The task> Count the lines in the records below that contain the string "screenshot", and reply with that number alone.

○ ○ ○ ○ ○ ○ ○

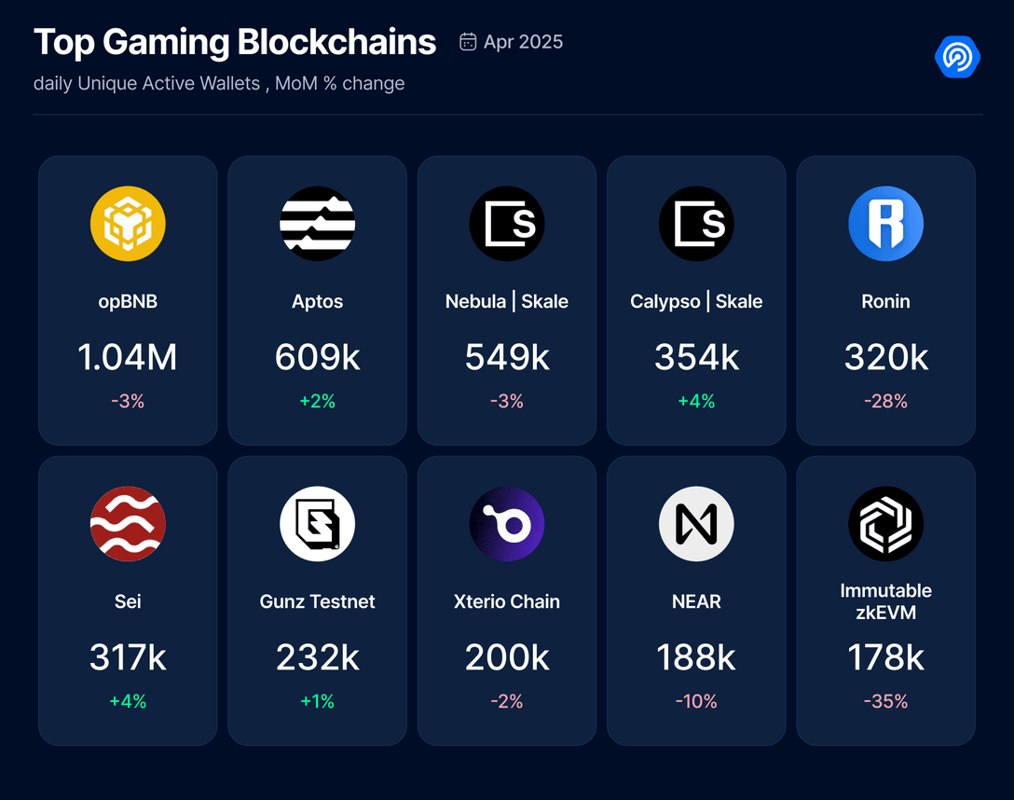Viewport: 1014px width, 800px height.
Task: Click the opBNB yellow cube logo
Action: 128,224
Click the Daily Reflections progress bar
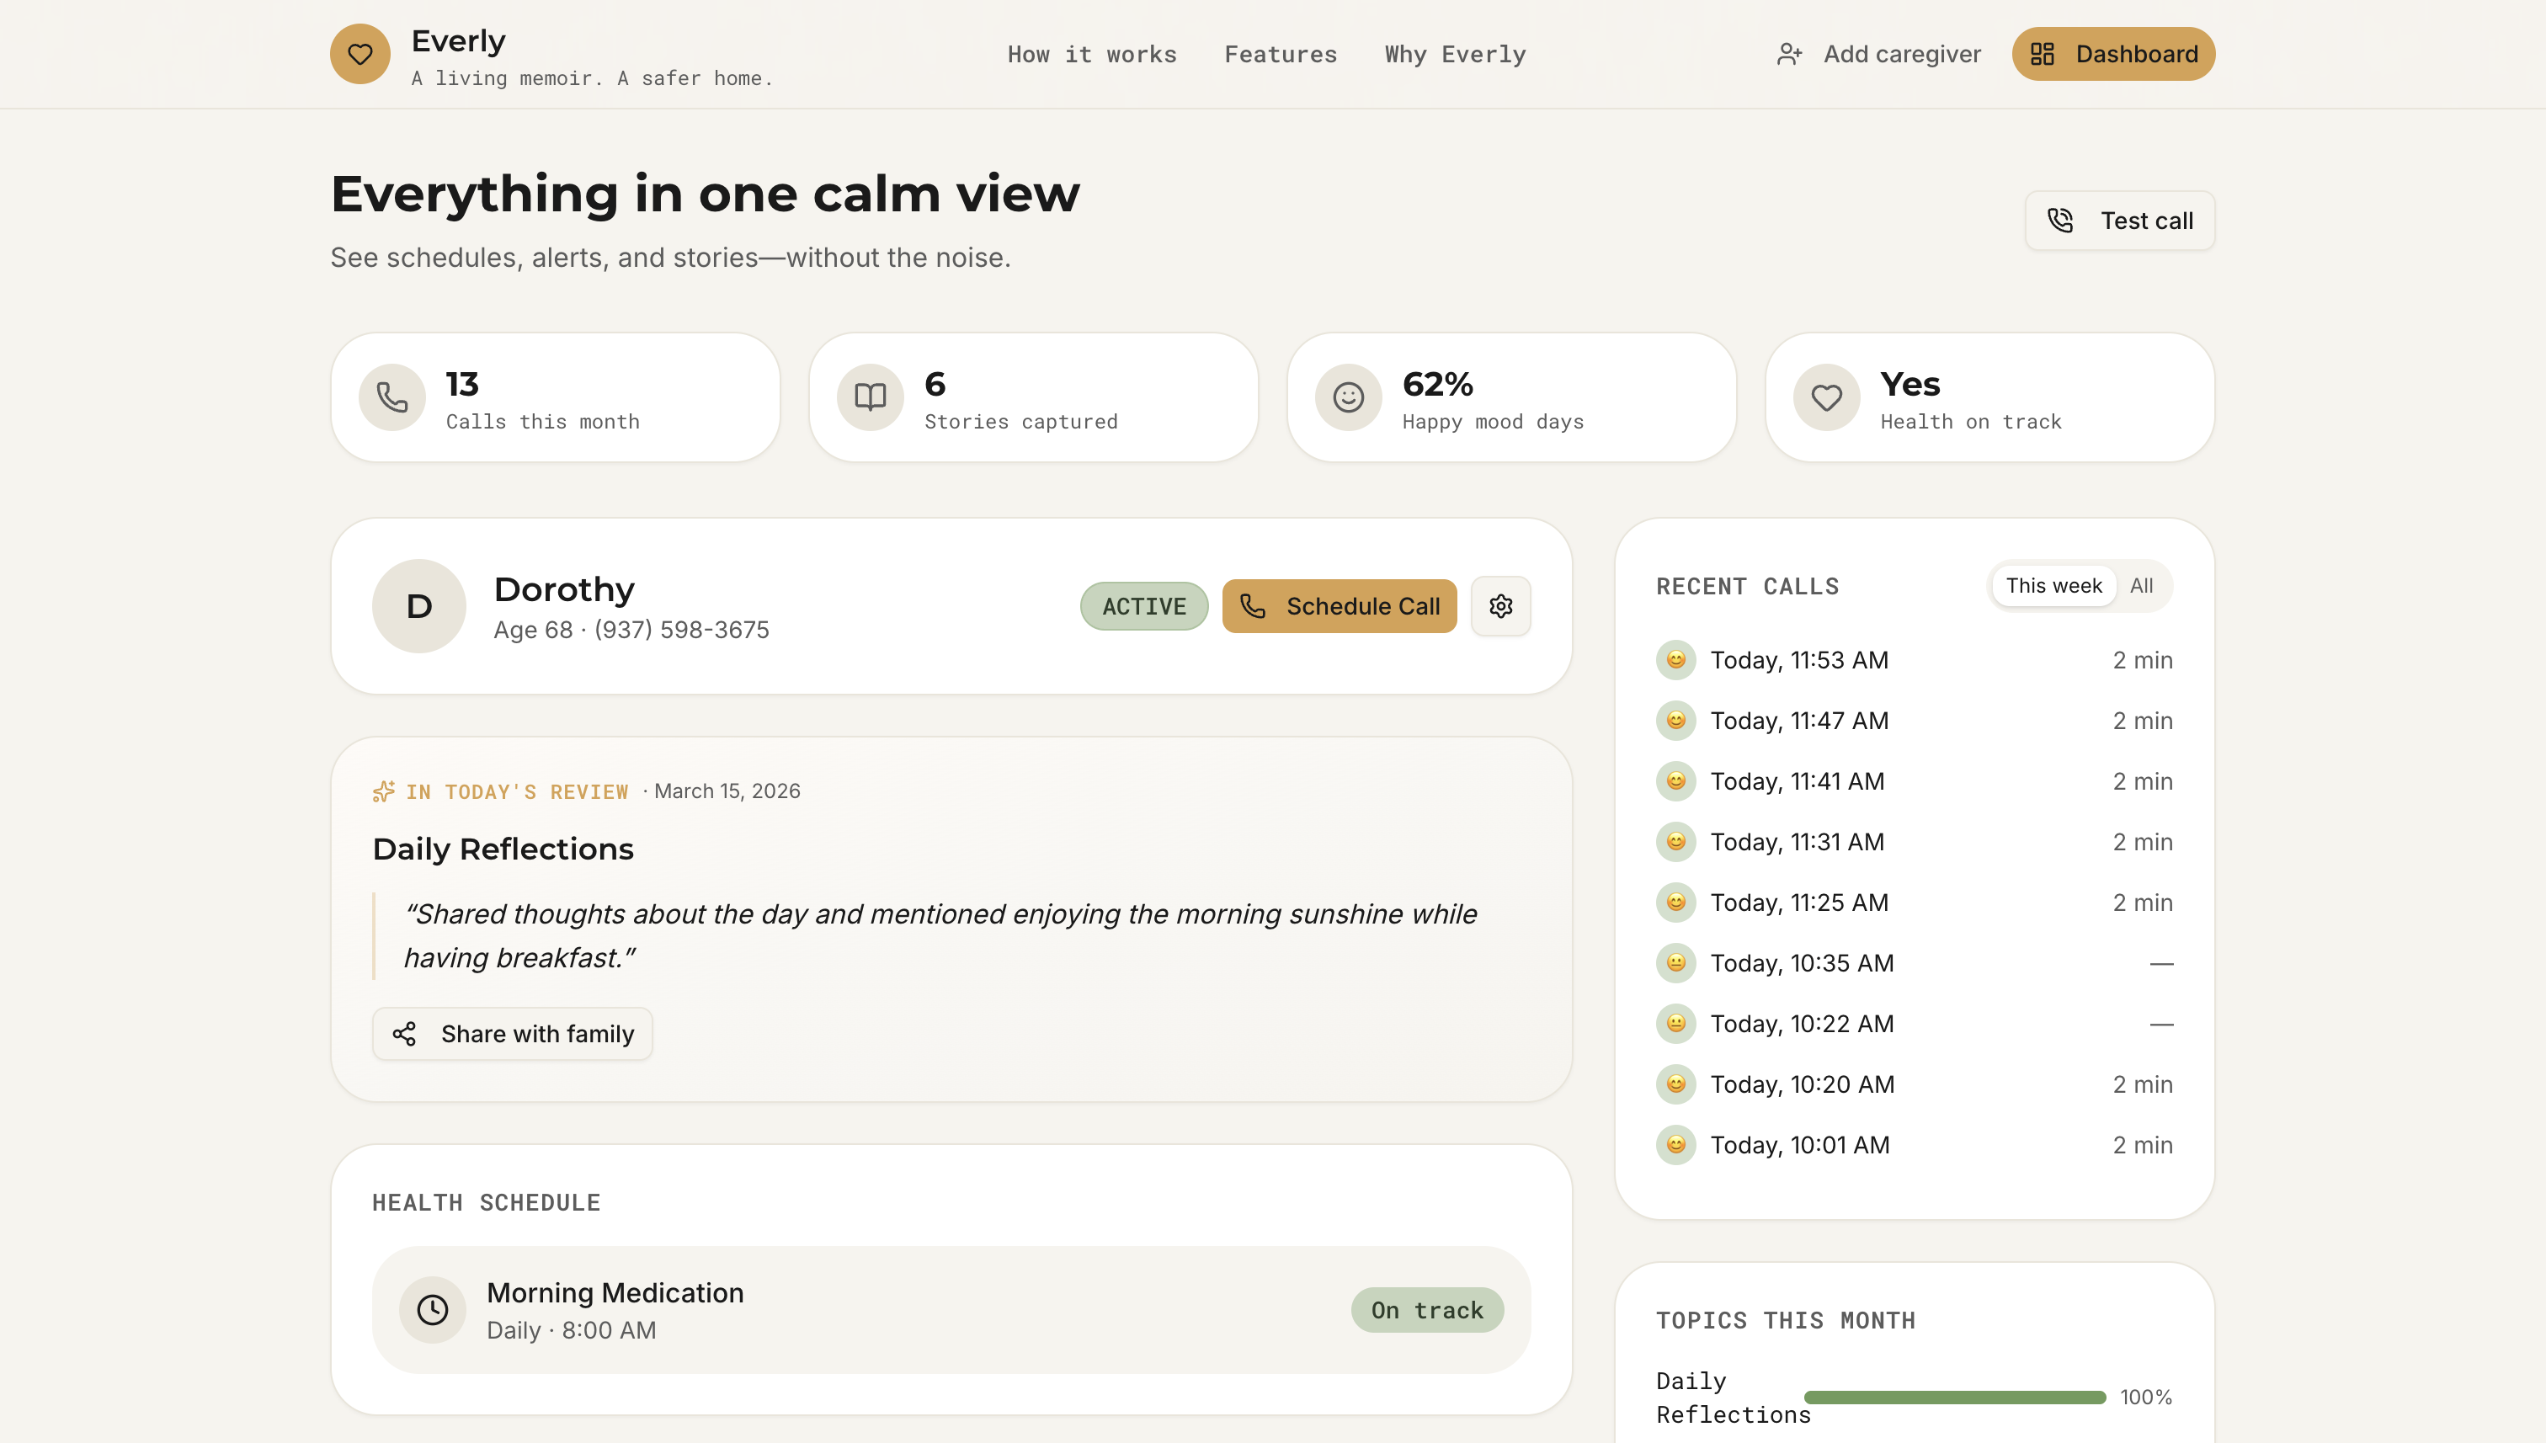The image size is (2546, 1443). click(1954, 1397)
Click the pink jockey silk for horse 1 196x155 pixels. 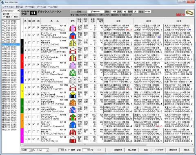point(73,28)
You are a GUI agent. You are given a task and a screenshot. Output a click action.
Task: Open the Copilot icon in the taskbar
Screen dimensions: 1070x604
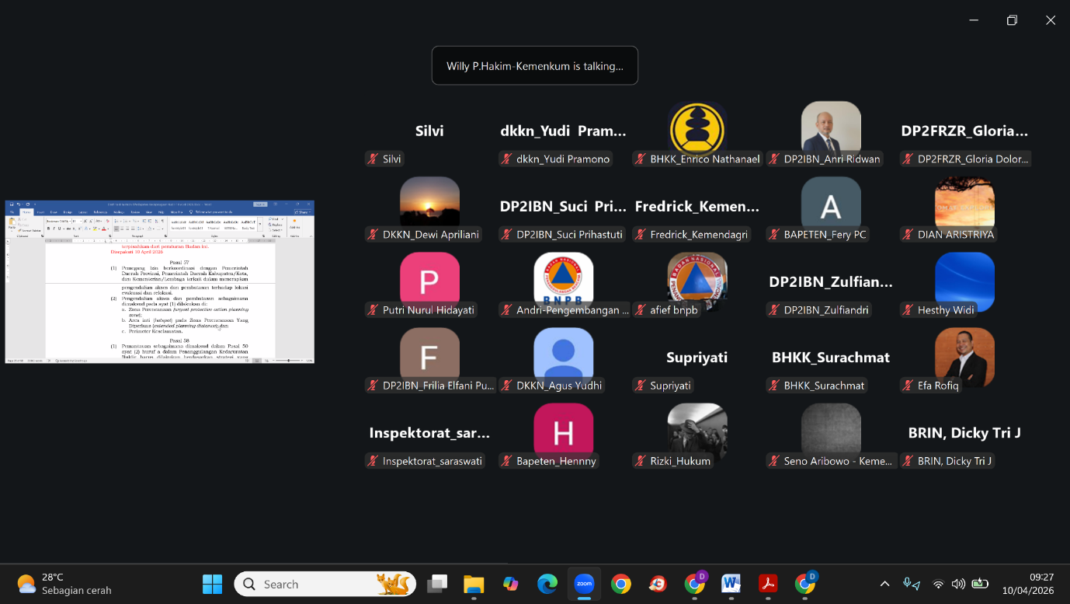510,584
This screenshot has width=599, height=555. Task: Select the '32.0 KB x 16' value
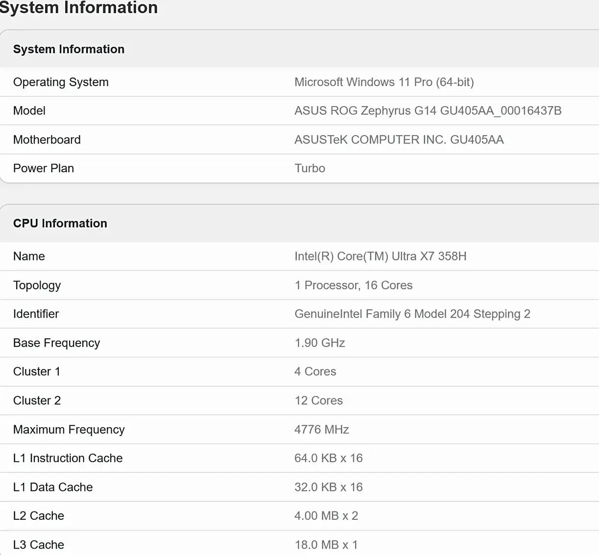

○ ○ ○ ○ ○ ○ ○

Problem solution> 2